I do have to get one gripe out-of-the-way. Why do some employers ask that you attach your resume AND fill out a work history grid? Does filling out one over the other get you to the job quicker? To me it just seems like a waste of time…
I wrote last week that once I knew that I was not going to be gainfully employed it allowed me to get back to job searching and not have this big question mark looming above my head. Deb Rosenbloom, who lead the Upward spiral seminar at Suffolk University said that it’s hard to get caught up in the good vibes after an interview but it’s important to stay level-headed so that if you do hear “No” it’s not as crazy of a roller coaster ride of emotions. I met my goal for last week of applying to 10 jobs…I actually ended up applying to 20 so I wouldn’t feel bad about focusing on other things this week.
The article I came across is titled “After the Recruiter Says No” and is by Charles Purdy.
1. Don’t Beat Yourself Up About It: John Kador suggests that you learn from each experience and understand that you may not have done anything wrong. The final decision could have come down to a feeling or connection that the hiring manager had with the other recruit.
2. Be Gracious in Defeat: Don’t be a sour puss. Thank the recruiter or hiring manager for their time and if it’s appropriate…
3. Ask for Feedback: I’m glad that this was mentioned because like I said, I spoke with the hiring manger and picked up a couple of pointers for future interviews.

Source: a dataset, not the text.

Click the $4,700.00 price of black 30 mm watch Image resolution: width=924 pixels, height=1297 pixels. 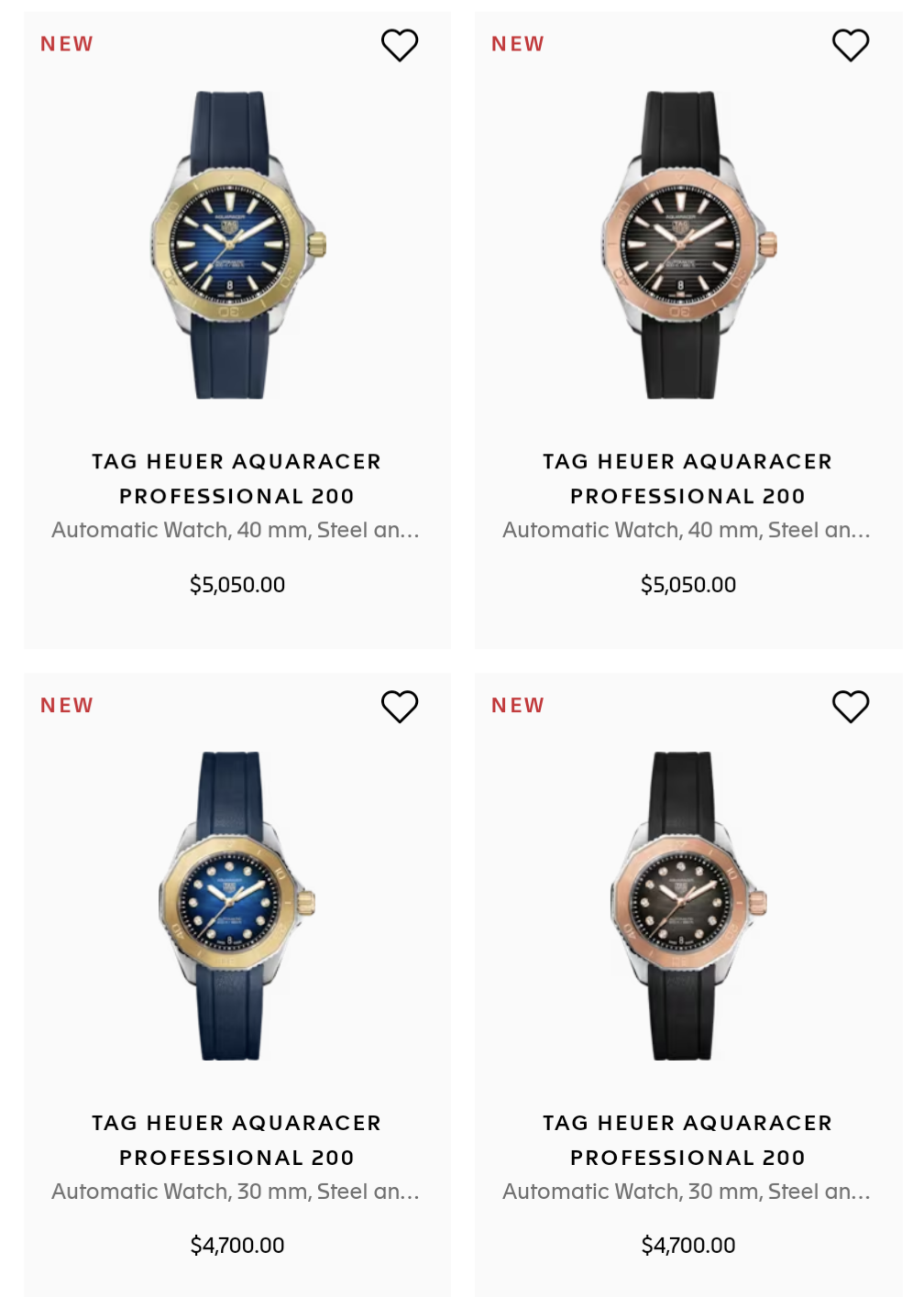click(x=688, y=1246)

4. Keep Trying: The article suggests you still keep applying to other jobs within the company. I think the first step is to keep applying in general.
5. Bring the Recruiter Into Your Professional Network: I think this is a good tip. Even if there are no other opportunities within the company you got turned away from, your new contact may know someone at a company you are now applying to.
Well, I’m off to begin reading my new book, Outliers by Malcom Gladwell, and working on some final work prior to graduation!
What did you do today? And I hope the answer isn’t “pumped water out of my basement.”